Task prompt> Could the lines from the one with "School Tool Box (251, 694)" through the end of the listing be restated exactly, with nothing else included?

Records for the exercise>
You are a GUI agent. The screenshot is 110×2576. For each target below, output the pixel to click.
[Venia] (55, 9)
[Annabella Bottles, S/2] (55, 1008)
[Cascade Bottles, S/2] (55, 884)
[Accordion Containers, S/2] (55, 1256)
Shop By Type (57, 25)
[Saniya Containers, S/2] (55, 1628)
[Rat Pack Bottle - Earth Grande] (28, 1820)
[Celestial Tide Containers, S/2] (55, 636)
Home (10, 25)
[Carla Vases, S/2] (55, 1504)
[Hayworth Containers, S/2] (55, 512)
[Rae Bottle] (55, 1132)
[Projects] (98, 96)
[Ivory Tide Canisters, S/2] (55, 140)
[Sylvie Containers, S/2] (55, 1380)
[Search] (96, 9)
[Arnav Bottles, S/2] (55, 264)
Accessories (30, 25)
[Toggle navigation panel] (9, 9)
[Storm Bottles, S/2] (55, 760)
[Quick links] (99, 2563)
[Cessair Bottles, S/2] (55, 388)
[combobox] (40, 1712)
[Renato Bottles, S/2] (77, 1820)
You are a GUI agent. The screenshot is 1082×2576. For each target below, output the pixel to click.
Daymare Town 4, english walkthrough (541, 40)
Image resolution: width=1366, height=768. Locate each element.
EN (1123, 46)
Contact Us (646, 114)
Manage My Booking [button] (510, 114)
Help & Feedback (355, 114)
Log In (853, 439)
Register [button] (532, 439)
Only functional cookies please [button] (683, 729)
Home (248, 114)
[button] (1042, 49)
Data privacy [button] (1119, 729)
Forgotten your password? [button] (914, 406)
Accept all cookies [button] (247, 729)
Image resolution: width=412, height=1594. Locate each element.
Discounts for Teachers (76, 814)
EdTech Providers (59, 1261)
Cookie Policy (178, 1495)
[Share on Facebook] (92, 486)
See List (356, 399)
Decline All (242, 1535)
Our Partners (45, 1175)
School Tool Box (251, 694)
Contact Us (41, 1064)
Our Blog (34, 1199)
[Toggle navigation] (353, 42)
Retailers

Solved exercise>
School Tool Box (251, 694)
Contact Us (41, 1064)
Our Blog (34, 1199)
[Toggle navigation] (353, 42)
Retailers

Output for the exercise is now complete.